Acting now and working with a consultant intimately familiar with the CMMC and the framework from which the CMMC originated, NIST 8001-171, will be vital. Certification begins with an assessment to identify where in the CMMC maturity level an organization currently resides. The next step would be to perform an in-depth gap analysis and then move onto full-service remediation. Each CMMC maturity level takes a different amount of time and effort. However, starting as soon as possible will lessen the burden on the company, leadership, and workforce.
What happens if I don’t become certified?
For DoD contractors, sub-contractors, suppliers, or manufacturers…
Achieving the necessary CMMC maturely level could mean the difference between securing that next DoD contract or not.

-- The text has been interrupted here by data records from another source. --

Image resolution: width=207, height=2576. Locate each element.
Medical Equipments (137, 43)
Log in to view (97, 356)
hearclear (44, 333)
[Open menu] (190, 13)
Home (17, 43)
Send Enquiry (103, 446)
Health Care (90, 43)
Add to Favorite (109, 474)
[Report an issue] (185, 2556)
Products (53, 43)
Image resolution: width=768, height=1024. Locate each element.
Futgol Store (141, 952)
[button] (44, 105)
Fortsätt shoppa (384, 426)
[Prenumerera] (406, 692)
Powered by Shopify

DoD prime contractors will begin requiring all sub-contractors to comply with these critical new rules. Any manufacturer that does not abide by these guidelines and achieve the proper CMMC maturely level will not be able to continue conducting DoD business.
For Non-DoD Manufacturers…
As of now, DoD contractors are the only ones at risk for losing DoD work if they do not acquire the CMMC. However, small-medium sized manufacturers are always at risk of a cyber-attack completely crippling their business, sometimes to the point where they will never be able to financially recover. This certification provides non-DoD manufacturers with a fantastic cybersecurity baseline and best practices. Depending on the results from a cybersecurity assessment, a business can determine which maturity level would work best for them.

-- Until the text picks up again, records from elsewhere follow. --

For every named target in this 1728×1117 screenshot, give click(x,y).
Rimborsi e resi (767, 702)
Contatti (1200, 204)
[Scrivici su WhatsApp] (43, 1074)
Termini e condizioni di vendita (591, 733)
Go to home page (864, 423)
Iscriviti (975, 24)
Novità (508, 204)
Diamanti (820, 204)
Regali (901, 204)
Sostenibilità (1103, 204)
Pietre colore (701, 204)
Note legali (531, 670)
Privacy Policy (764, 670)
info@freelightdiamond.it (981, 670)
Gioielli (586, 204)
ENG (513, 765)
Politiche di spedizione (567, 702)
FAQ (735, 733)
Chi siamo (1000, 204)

Who can answer all my other questions about the CMMC?
Acquiring the CMMC can be a challenge, especially without the right support. The certification is still in its infancy which creates a difficult environment for manufacturers to navigate on their own. Exploring websites like acq.osd.mil/cmmc/faq.html or working alongside consultants like NJMEP are the best ways to start and will help turn a daunting process into a streamlined value-add for any business.
Understanding the CMMC, which businesses will be impacted, when to act, and identifying the necessary maturity level can be intimidating. Don’t go at it alone. Cybersecurity is essential but can be complex. Working with the right team and having access to the right information will prove invaluable.
There have been so many questions around this topic and so many developments while it has been rolling out. Early on, there were many companies claiming to be able to help and charging a significant amount, even when the final version of the guidelines had not even been decided or communicated. There are countless companies selling solutions or services to help and it may be difficult to determine who to trust. This is not something that can simply be outsourced to a Managed Service Provider (MSP) claiming to be familiar with the requirements.